[Given information]

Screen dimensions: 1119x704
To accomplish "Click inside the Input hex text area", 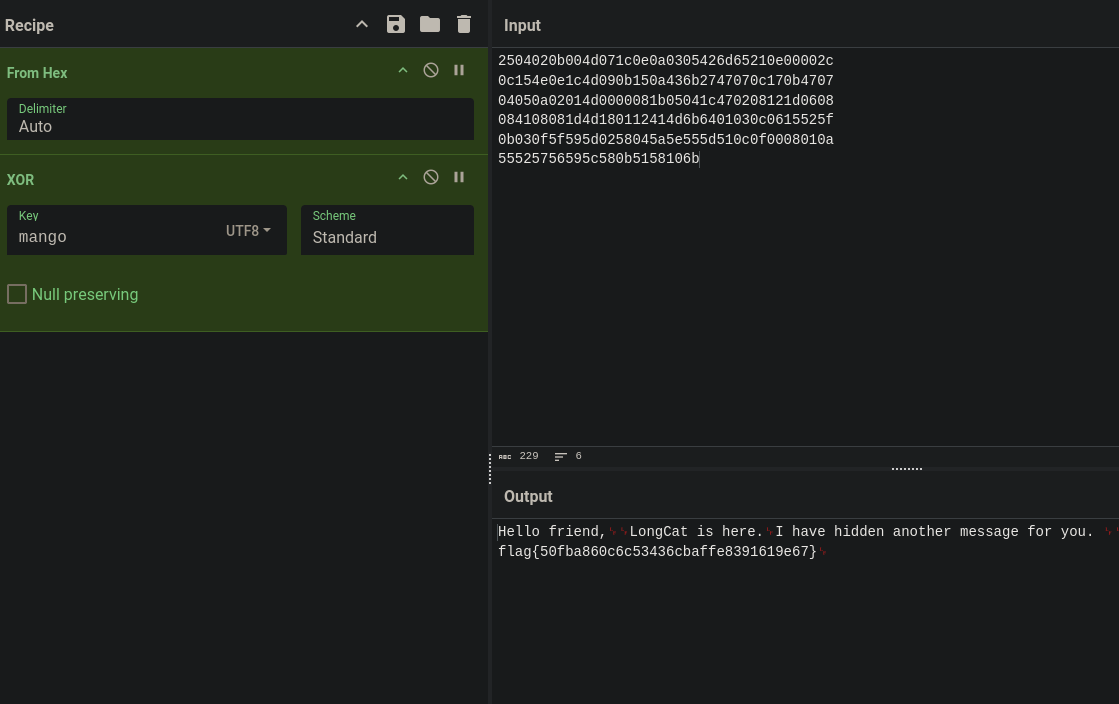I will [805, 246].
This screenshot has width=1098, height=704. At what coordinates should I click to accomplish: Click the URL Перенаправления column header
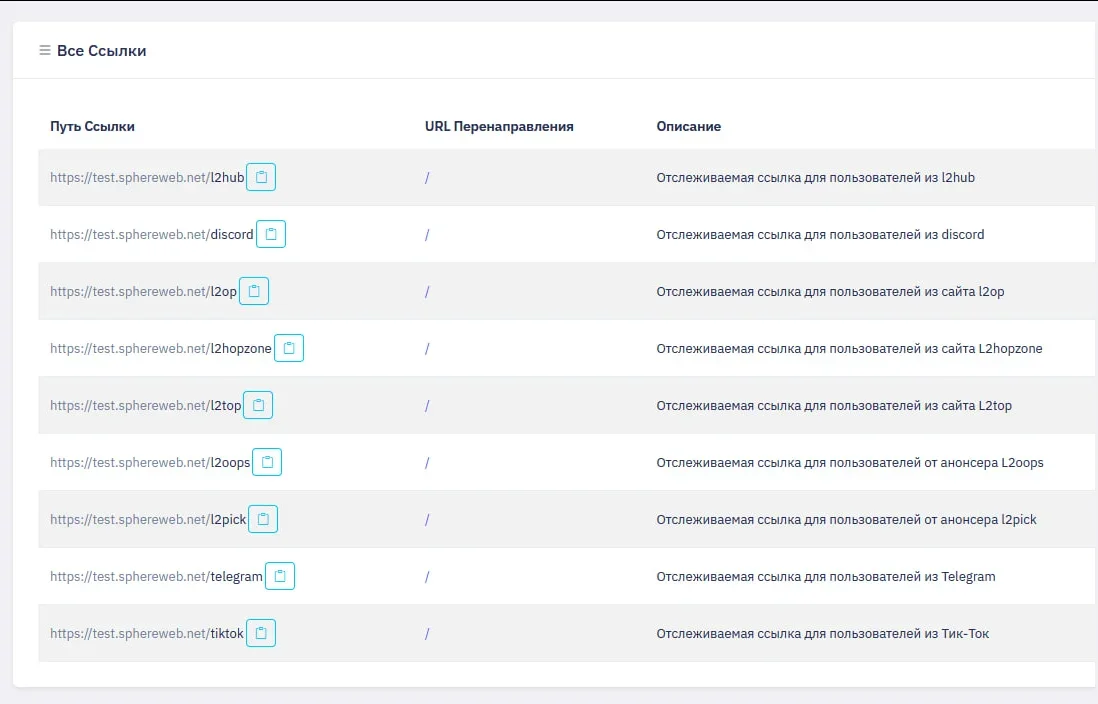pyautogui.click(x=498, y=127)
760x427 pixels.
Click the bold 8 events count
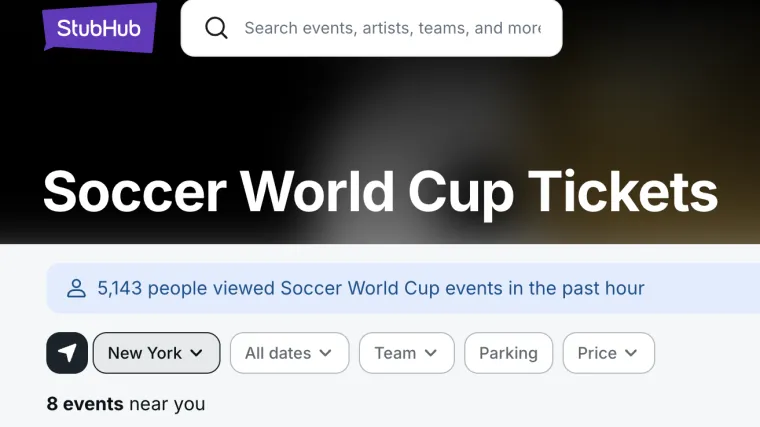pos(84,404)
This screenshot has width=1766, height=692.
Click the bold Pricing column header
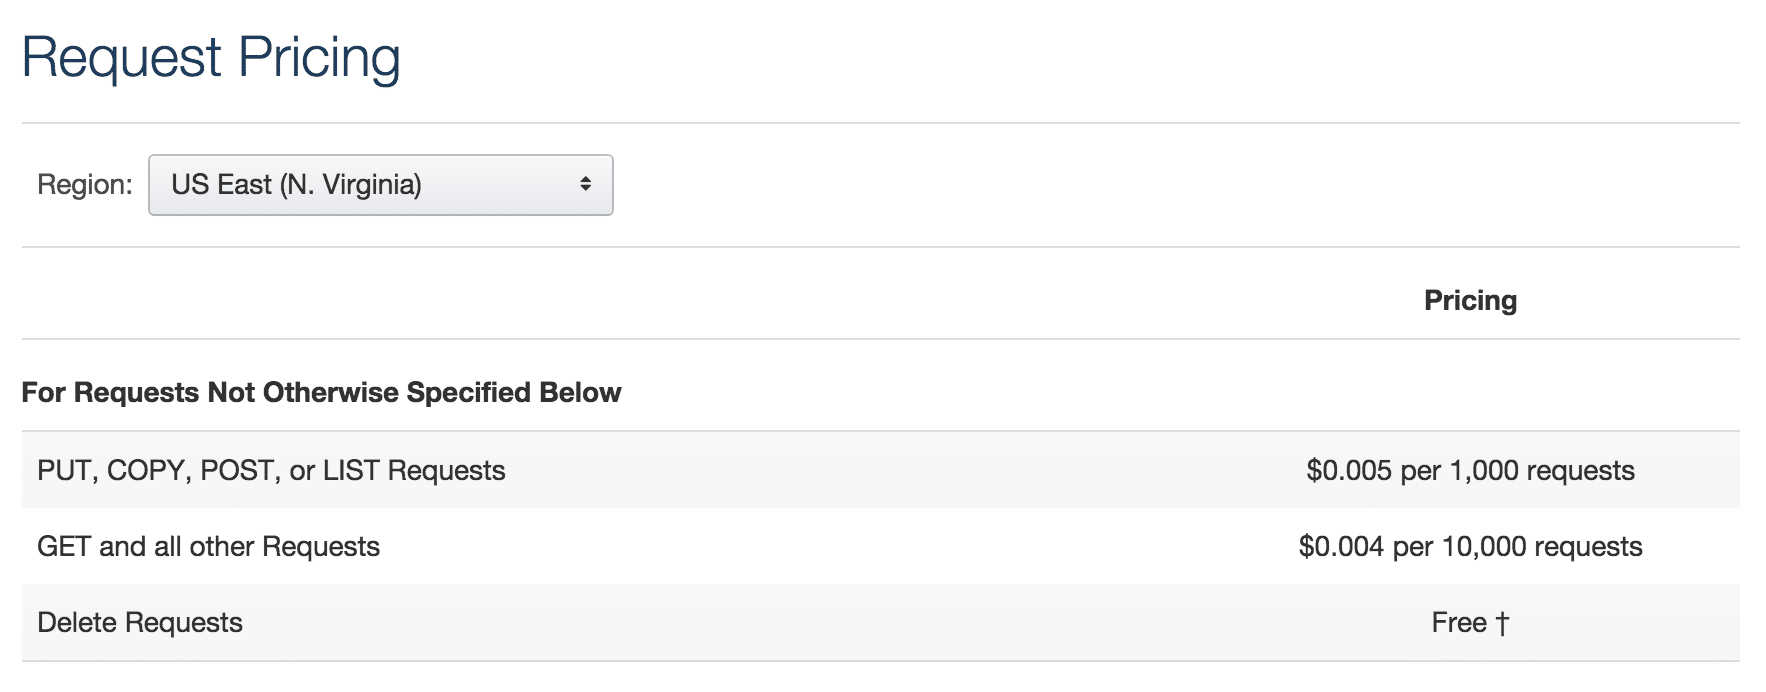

[/Given information]
[Given information]

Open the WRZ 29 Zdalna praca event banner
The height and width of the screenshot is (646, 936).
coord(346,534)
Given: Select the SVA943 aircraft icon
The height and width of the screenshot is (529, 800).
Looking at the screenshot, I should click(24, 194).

[/Given information]

* **Problem to solve**
Copy the entries above exactly, but only from the line holding "This screenshot has width=1766, height=692." through the line holding "Click the bold Pricing column header", both included.

* **Your solution**
This screenshot has width=1766, height=692.
Click the bold Pricing column header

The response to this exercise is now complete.